それは大げさな人間愛とかじゃなくて、ただ、同じ「弱者」としてほかの弱者が勝つのを見たいだけだ。
まるで「あの時の地獄で誰が助けてぐれ!」って叫んでいたぼくのように。そうだ、あの時のぼくは可憐に「救援」を求めていた「羊」だった。
くっそ!ハスタと二人を皆殺しにさせるもんか!
ぼくは自分の頬を張ってまた大声に叫んだ。
「なんと!後退だとお!なぜだ!まさか突撃隊がなかったのか!」
本来なら中隊やつらはこんな重要な情報は中国語で言ってるけど、多い日本人の中隊員が日本語で喋る事があった。
ぼくが殺した恵比寿と何人の中隊員も全部日本語で喋った。ラクロスと玉将連中、そしてぼくの共通点があればそれは中隊と戦った経験だ。あいつらも中隊と戦う時ぼくと同じ物を見て同じ物を経験したはずだ。
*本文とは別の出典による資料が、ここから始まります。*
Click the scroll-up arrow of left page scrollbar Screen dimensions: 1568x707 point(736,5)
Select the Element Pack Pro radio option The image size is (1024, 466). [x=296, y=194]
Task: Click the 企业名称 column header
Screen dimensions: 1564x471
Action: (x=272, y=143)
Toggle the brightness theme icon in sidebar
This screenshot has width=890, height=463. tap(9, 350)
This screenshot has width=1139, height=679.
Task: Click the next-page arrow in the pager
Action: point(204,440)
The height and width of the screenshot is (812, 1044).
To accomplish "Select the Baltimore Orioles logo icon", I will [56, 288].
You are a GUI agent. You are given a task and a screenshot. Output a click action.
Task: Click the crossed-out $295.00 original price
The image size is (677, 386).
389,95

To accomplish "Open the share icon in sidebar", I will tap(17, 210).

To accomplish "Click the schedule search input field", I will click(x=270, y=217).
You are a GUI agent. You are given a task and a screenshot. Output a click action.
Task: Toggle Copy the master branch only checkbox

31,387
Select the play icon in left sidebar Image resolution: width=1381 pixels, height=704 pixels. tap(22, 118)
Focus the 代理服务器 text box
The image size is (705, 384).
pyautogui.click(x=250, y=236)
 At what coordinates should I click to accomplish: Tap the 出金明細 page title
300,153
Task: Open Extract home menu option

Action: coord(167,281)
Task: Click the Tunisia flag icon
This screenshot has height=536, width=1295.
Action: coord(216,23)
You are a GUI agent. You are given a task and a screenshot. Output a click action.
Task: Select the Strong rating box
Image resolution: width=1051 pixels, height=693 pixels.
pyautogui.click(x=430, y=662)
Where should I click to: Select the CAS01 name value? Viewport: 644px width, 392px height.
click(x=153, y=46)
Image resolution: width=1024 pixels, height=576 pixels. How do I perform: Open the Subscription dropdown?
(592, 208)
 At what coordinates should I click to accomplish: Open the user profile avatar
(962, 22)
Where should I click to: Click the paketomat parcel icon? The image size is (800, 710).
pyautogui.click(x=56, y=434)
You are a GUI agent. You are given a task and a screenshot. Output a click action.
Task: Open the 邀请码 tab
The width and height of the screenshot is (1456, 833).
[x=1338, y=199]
「くっそ!新人がないだとお!昨日、新人を補充しなかったのか!なんだと?分かった我らの小隊はここから一旦引き去る!」
タテモノ中の戦いって原始的な一面があった。石斧と鉄板の刃で戦う「冷兵器」の戦闘だから気勢とか士気とかが重要だ。玉将のやつらは中隊をそんな戦いを何度もした相手だ。当然、中隊が本当に弱点を見せたら・・・。